Copy out each of the records below word for word, keeping every line unchanged.

§ Input data
■ ■ ■ ■ ■ ■ ■

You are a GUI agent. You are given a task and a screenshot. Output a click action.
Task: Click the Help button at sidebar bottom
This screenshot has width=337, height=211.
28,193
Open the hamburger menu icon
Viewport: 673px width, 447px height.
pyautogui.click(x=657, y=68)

■ ■ ■ ■ ■ ■ ■

§ Answer to this problem
You are a GUI agent. You are given a task and a screenshot. Output a click action.
Task: Click the Help button at sidebar bottom
This screenshot has width=337, height=211.
28,193
Open the hamburger menu icon
Viewport: 673px width, 447px height.
pyautogui.click(x=657, y=68)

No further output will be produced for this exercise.